This is ridiculous. Most of Thailand, and now most of Bangkok, is under water and clear blue skies and there I was, having to water my plants after four days and nights as dry as could be – fortunately, last night’s quick storm took care of that for me.
Forays out of my den of mice show that the bunker mentality is spreading fast: low walls are being built, sandbags piled up, heads hung. The accepted wisdom as of today is that, over the coming weekend, the river will overflow and we’re in for it. About time, too, I say!
Yes, it’s official: ‘Bangkok can’t be saved.’ At least that’s what TV5 says Her Master’s Clone is saying. Drolly enough, The Nation Online calls this drowning the PM’s ‘baptism of fire’.
The jackasses in charge, by discriminating between provinces and capital, and then between urban districts, have delayed the massive floods from the North to coincide with the highest tide of the year. Perfect timing, and maximum damage everywhere.
Except that this has given time to privileged urbanites to wall themselves in and stock up on essentials. As I have done. Three days ago, I raided three 7-Elevens and bought enough cigarettes to last me a month, as will the stocks of pastis and coffee. Vices first.
Meanwhile, the liquid noose is tightening around here.
Going yesterday morning to the dentist’s, three miles away, I managed to see my first evidence of flooding: a modicum of water cleaning cars’ wheels over a couple of hundred yards on one side of the road past a filled-up canal.
By last night, my daughter couldn’t drive through the same road. She just made it here this morning through a circuitous voyage involving several boat and motorcycle rides. She somehow remains hopeful of making it later today to Thammasat, across town, which is closed anyway, on an urgent errand.

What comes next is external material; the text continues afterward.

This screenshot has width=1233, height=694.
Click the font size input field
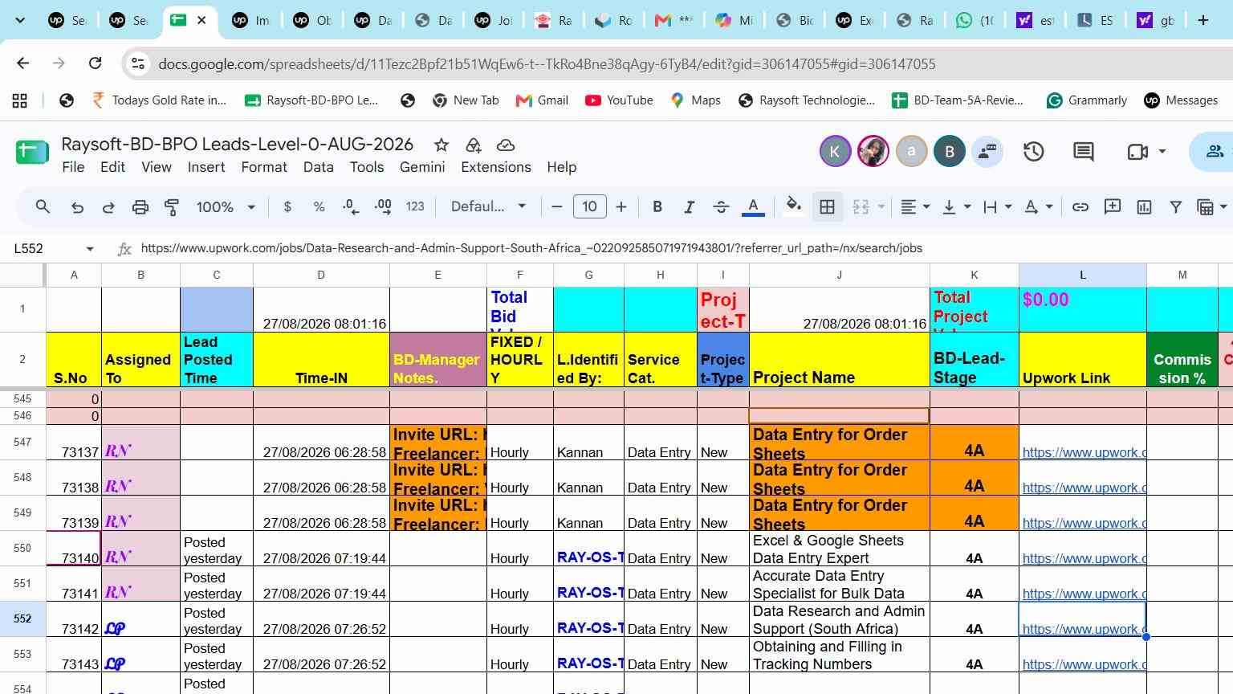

Meanwhile, the neighbourhood department stores, plundered and soaking, have all called it quits. A quick walk through the Phrannok market yesterday showed that vegetables have become rare and expensive; eggs go for double the normal price. Vegetable and fruit sellers gave up their rounds of our streets two days ago. The monks have vacated Wat Karoake, Lent is over, but the chatty abbot apparently doesn’t know that yet.
No delivery of the Bangkok Post this morning, I wonder why: mail just came through as usual.
For all that, I’m doubly worried: the resident ghost is showering more often than ever, as the pump feeding the house with water from the front yard tank keeps working without any tap being turned on; more seriously, the tap by the water meter outside is leaking: I must have the BMA fellows fix this for me forthwith.